** Opening Material shown block **

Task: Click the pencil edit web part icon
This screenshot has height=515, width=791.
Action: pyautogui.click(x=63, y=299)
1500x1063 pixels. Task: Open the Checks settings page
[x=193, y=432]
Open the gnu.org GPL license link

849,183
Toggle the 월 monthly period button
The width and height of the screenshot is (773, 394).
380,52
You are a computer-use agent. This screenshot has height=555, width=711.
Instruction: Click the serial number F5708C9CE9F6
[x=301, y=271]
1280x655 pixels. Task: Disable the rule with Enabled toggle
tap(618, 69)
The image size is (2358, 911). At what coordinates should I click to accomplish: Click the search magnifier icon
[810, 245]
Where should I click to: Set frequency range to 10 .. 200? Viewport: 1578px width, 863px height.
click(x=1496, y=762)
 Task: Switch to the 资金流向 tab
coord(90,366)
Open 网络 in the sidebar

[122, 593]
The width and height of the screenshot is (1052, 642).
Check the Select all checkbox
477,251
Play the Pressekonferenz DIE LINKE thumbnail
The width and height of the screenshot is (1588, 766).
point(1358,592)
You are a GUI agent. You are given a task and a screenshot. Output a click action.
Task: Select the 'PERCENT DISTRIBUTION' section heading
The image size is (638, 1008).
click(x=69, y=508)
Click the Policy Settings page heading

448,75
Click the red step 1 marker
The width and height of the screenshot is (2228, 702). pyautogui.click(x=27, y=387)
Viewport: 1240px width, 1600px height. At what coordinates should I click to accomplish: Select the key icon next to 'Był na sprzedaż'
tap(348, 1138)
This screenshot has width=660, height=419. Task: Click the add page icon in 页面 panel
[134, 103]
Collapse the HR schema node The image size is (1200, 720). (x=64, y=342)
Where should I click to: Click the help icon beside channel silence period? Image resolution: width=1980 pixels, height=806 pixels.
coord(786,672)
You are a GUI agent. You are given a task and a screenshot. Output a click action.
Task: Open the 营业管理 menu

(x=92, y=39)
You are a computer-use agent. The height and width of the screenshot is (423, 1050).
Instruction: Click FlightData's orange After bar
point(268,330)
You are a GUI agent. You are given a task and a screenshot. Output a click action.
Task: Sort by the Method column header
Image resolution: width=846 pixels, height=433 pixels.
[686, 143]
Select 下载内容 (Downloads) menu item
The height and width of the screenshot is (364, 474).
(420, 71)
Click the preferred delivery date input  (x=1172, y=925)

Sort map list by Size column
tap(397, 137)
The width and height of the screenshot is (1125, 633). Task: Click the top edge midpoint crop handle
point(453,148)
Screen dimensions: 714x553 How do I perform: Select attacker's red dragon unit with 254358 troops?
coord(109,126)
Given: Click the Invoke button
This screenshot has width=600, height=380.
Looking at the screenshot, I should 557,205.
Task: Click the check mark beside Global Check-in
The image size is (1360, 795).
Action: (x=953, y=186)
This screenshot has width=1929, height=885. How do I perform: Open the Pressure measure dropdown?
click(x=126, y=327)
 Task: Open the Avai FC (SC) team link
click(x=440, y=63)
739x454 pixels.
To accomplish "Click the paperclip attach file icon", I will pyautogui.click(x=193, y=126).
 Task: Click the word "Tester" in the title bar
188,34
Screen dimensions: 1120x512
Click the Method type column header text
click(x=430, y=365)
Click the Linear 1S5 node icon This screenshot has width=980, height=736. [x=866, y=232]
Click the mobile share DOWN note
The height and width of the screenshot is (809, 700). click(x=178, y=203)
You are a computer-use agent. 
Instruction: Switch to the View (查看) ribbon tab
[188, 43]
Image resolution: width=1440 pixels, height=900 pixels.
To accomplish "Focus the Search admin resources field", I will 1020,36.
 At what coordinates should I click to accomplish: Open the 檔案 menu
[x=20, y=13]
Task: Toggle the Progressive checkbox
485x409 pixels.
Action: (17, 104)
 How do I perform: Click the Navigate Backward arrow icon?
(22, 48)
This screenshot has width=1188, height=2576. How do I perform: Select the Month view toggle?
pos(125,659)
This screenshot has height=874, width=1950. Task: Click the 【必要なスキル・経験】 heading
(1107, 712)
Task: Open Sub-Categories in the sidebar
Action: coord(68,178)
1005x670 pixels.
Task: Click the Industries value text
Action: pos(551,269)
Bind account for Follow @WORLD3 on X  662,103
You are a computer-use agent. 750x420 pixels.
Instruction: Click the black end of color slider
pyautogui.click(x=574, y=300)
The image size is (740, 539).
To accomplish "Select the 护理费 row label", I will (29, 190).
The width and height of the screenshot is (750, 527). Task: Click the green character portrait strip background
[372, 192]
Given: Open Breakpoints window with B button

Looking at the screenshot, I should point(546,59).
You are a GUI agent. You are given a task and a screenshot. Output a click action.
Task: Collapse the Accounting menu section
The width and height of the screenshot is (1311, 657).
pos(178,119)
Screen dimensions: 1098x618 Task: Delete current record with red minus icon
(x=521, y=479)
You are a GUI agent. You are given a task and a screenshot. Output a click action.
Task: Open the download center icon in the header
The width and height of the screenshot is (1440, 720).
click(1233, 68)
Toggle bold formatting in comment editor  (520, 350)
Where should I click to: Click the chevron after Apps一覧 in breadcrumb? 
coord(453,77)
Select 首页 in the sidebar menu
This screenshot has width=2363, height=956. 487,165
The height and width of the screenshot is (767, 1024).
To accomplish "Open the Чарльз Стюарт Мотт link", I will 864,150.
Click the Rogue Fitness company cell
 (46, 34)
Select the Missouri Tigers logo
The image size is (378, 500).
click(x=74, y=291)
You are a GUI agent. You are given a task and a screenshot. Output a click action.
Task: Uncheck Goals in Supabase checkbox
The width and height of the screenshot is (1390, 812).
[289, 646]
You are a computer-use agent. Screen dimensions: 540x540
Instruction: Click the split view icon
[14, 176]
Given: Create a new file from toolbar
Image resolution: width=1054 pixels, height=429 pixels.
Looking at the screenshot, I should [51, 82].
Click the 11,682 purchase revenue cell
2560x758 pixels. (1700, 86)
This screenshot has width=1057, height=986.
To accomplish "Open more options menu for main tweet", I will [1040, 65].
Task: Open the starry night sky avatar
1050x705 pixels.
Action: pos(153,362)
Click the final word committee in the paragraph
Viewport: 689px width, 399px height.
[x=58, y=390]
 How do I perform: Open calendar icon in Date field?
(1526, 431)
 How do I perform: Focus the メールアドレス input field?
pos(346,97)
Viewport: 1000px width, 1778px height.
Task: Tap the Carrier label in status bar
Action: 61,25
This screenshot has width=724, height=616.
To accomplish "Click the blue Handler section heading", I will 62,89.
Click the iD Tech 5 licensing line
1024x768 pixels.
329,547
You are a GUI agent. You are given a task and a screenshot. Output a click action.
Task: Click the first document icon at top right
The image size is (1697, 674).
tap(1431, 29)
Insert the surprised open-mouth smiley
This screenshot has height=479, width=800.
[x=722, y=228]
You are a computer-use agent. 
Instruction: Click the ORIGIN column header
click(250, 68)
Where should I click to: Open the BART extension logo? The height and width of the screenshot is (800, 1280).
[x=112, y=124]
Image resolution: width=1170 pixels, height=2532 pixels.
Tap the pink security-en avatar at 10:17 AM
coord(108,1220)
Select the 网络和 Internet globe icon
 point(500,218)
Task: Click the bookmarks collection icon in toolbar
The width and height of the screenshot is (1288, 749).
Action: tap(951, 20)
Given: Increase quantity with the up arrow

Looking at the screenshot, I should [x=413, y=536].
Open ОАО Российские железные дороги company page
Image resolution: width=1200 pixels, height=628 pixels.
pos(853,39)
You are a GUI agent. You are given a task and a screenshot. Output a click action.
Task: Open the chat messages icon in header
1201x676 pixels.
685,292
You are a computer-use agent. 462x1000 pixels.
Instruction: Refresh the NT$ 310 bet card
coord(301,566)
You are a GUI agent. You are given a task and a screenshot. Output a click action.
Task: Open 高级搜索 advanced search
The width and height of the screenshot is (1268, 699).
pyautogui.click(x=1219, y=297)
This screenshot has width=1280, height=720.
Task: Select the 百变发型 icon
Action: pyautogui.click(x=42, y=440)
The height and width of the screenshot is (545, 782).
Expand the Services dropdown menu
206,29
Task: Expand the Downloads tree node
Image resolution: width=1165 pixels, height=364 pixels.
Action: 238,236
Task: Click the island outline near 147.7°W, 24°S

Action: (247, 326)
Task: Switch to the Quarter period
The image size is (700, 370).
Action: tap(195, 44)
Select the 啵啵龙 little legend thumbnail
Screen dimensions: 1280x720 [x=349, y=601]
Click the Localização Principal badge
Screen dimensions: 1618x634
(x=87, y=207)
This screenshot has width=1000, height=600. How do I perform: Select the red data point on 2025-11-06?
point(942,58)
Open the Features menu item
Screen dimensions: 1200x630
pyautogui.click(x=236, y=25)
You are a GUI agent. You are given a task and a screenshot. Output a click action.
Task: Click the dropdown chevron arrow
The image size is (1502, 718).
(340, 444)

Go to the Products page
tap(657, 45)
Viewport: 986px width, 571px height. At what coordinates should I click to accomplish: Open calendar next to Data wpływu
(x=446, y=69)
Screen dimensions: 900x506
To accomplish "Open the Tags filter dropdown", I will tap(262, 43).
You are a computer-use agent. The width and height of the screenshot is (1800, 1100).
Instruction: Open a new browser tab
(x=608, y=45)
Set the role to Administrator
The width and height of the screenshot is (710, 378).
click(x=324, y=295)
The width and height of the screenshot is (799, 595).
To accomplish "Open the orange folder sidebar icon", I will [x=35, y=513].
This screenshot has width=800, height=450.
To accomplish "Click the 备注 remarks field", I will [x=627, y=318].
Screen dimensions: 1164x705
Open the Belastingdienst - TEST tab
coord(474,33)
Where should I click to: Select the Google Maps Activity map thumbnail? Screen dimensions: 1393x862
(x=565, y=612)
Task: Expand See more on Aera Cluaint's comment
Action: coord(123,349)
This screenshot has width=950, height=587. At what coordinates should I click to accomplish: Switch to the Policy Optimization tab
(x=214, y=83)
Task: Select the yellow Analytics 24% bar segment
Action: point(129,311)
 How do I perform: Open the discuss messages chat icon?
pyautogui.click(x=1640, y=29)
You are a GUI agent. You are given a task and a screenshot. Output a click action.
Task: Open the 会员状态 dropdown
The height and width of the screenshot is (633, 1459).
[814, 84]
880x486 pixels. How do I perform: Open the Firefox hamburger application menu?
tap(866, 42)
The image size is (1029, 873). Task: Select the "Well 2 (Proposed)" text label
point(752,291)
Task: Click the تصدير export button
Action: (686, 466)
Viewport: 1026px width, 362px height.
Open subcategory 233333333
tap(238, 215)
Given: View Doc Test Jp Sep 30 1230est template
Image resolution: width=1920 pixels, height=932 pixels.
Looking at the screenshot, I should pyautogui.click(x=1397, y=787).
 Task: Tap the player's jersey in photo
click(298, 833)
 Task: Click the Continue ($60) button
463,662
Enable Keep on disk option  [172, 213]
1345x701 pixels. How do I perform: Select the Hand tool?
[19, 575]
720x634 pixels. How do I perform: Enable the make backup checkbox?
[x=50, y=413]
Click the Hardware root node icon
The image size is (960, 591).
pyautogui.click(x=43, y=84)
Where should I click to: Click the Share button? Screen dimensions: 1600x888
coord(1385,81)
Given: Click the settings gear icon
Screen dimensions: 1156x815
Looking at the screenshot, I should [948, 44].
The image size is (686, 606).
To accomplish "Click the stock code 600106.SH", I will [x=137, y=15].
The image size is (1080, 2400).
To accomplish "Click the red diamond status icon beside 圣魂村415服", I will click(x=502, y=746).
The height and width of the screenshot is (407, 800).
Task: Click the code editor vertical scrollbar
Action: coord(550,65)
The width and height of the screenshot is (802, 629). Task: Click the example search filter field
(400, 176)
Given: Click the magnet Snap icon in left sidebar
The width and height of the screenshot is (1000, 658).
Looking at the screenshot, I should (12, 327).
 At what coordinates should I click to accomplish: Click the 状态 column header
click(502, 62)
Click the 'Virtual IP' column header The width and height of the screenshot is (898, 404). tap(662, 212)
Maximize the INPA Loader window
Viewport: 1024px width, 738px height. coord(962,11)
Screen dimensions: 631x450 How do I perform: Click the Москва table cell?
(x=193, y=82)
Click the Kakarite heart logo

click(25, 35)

** Closing Material shown block **

Work instructions: Could you reproduce, exactly, every line above from the line with "The width and height of the screenshot is (1390, 812)." to the line with "This screenshot has width=1057, height=986.", and no other line? Both ends count.

Solution to the exercise:
The width and height of the screenshot is (1390, 812).
[289, 646]
You are a computer-use agent. Screen dimensions: 540x540
Instruction: Click the split view icon
[14, 176]
Given: Create a new file from toolbar
Image resolution: width=1054 pixels, height=429 pixels.
Looking at the screenshot, I should [51, 82].
Click the 11,682 purchase revenue cell
2560x758 pixels. (1700, 86)
This screenshot has width=1057, height=986.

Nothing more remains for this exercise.